First, this paper chooses economy, society, population, science and technology, resources, and environment as the important aspects for judging the transformation and development of Tongling and combines the selection of indicators to set up a differentiated situation and construct the relationship equation of land use structure, to simulate the quantitative structure and spatial layout of land use, which is systematic to a certain extent. However, the selection process of indicators is highly subjective, and there are still a lot of influencing factors in the transformation process, so it is necessary to define the indicators further scientifically for scientific prediction. Secondly, this paper selects six indicators, namely, GDP growth rate, urbanization rate, social factor, natural factor, pollution control factor, and scientific and technological progress factor, and sets up NT, ED, SP, PRE, and CD five scenarios for the simulation of land use of resource cities, which reflects the differences of the scenarios to a certain extent. However, there are still a variety of combination possibilities for the setting of scenarios, so it is possible to further set up comprehensive scenarios based on the current situation, to be closer to the actual development. In future research, there are still directions to be expanded: (1) supplementing the index elements to build a more scientific and reasonable analytical framework; (2) expanding the research perspective to include the impacts of government policies in the logical framework; (3) broadening the research object by selecting similar prefectures from a certain regional scope, and studying their development history, current situation, and future trends to compare and derive the development differences.

Conclusions

This paper takes Tongling City as a piece of evidence to sort out the ideas of transformation and development, based on the development objectives proposed by the relevant departments, using land use, spatial variables, statistics, etc. to obtain the relevant data of Tongling City from 2005 to 2020, and using the methods of literature analysis, spatial analysis, and model analysis to simulate the structure and layout of the land use in Tongling City, as well as to analyze the trend of the transformation and the optimization of the layout of homeland space scheme. The specific conclusions are as follows:

  1. 1.

    As a systemic concept, the transformational development of resource cities constitutes a hierarchical framework of “system-indicator-element”. It is influenced by economic, social, demographic, scientific and technological, and resource and environmental subsystems, with GDP growth rate, quality of social development, population, level of social progress, and level of resource and environmental conditions being the characterizing indicators, and the specific elements of which are not only interconnected and inextricably linked but also interact with each other and with different land types to influence the land-use system.

  2. 2.

    Simulation results of land use structure prediction based on SD model construction.

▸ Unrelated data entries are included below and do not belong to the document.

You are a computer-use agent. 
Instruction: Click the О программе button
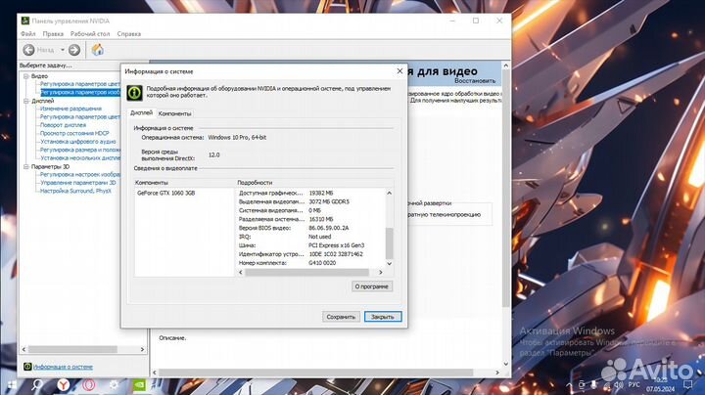click(372, 286)
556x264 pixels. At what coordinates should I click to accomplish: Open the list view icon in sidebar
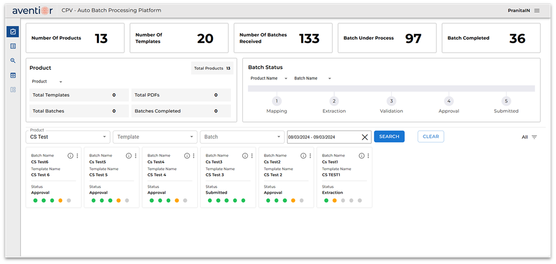[x=13, y=46]
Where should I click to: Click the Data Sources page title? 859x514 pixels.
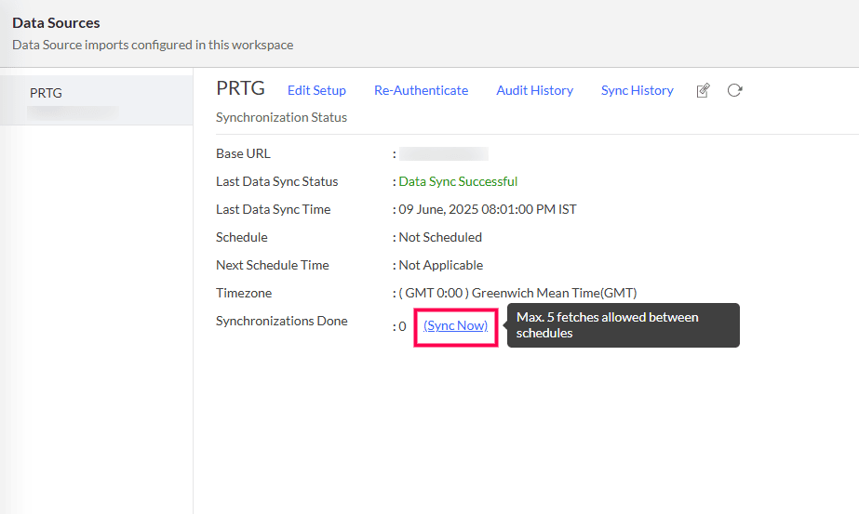56,22
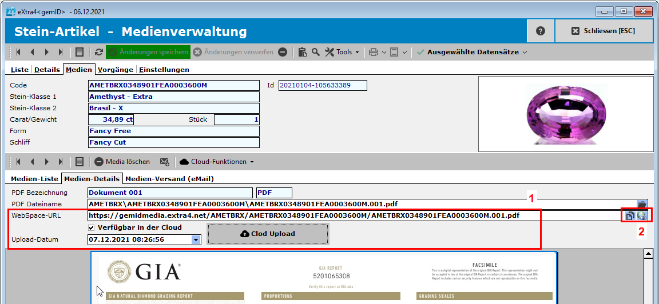Click the search magnifier icon in the toolbar
Screen dimensions: 659x304
pyautogui.click(x=316, y=52)
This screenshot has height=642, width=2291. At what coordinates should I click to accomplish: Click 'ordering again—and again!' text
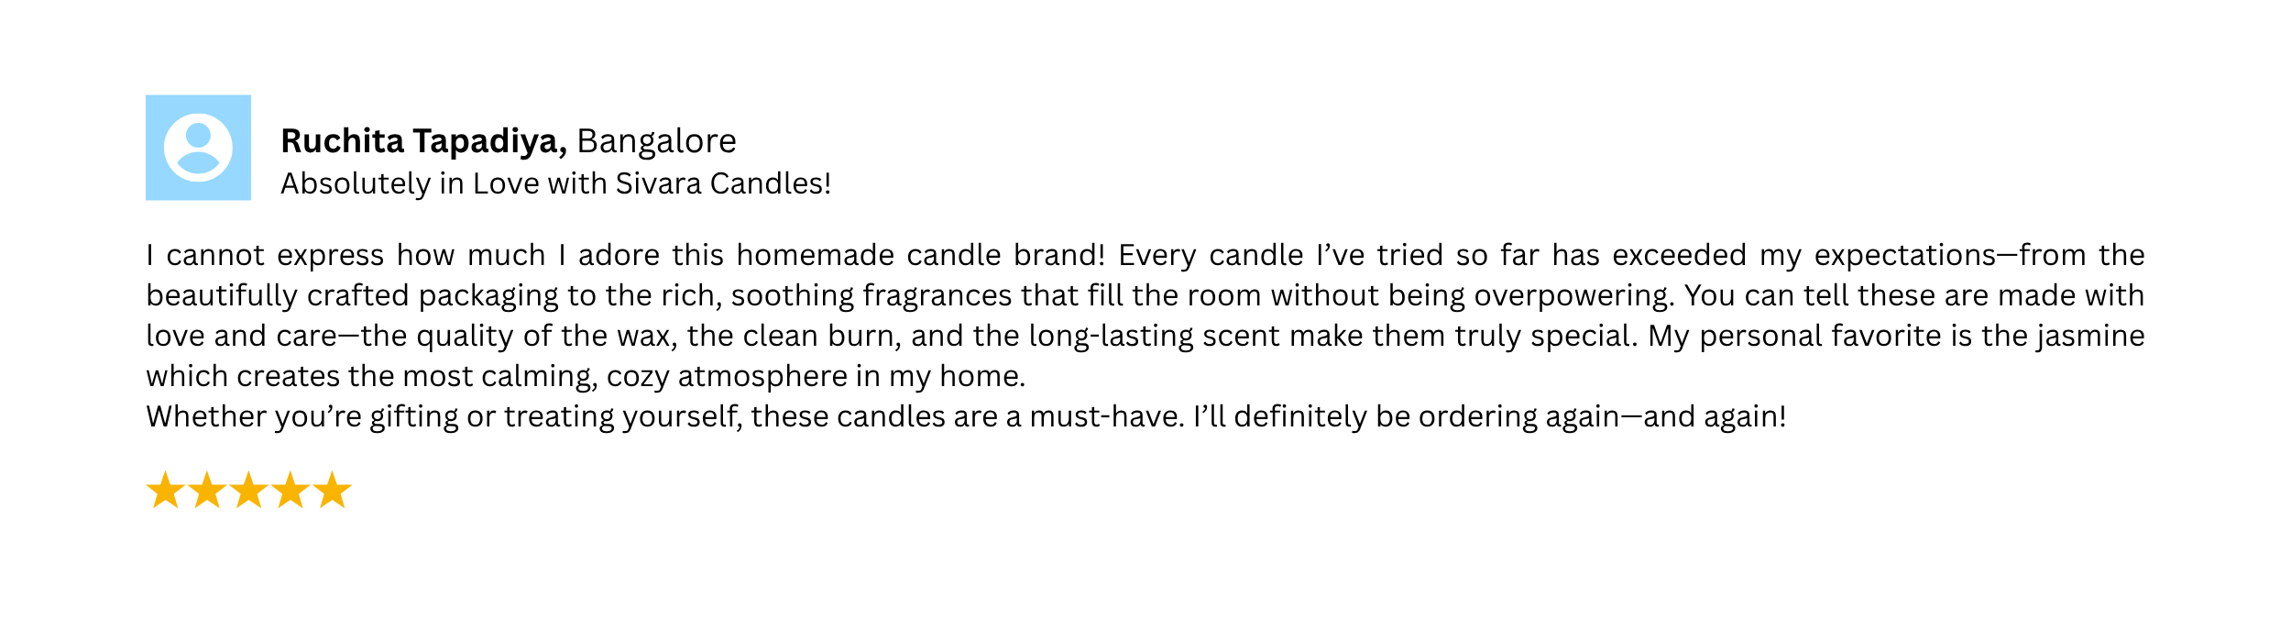point(1602,417)
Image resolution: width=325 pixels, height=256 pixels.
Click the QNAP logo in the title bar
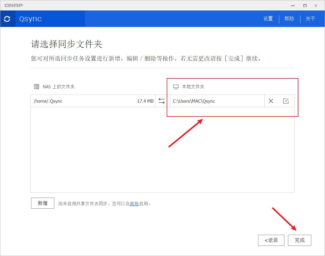tap(14, 5)
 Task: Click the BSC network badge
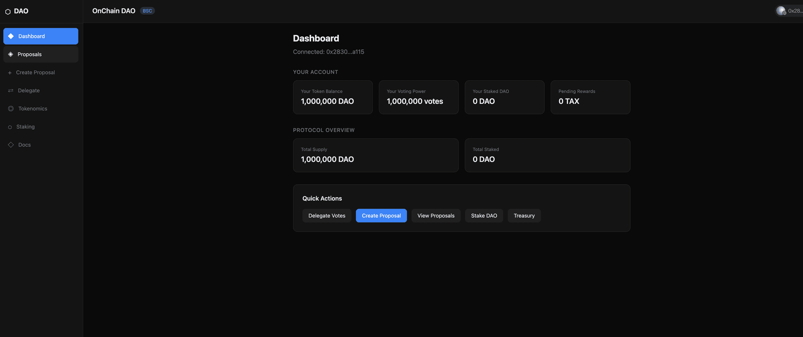point(147,11)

Overall, the development of contextual trends of land categories is relatively similar, the decrease of cropland, forest, water, grassland, and barren decreases from ED, SP, and CD scenario, and the area has been slightly increased under the scenario of PRE. On the contrary, the increase of construction land decreases from ED, SP, and CD scenarios, and the expansion of land area is controlled to a certain extent in the PRE scenario. From the viewpoint of land classification, there is a significant difference in the land use changes under different scenarios.

  3. 3.

    Layout simulation results for Tongling in 2025, 2030, and 2035 under five scenarios are derived based on the FLUS model. Cultivated land accounts for a large proportion of the total land area and is mainly distributed in Zongyang County and the eastern part of Yian District, forest is mainly located in the north and southwest of Zongyang County and the southeast of Yian District, and there are lakes in Zongyang County in addition to the Yangtze River system in the water. Impervious has the highest density in Tong guan District, followed by the area bordering Tong guan District in the west of Yian District, with a small concentration in the south-west corner of Zongyang County.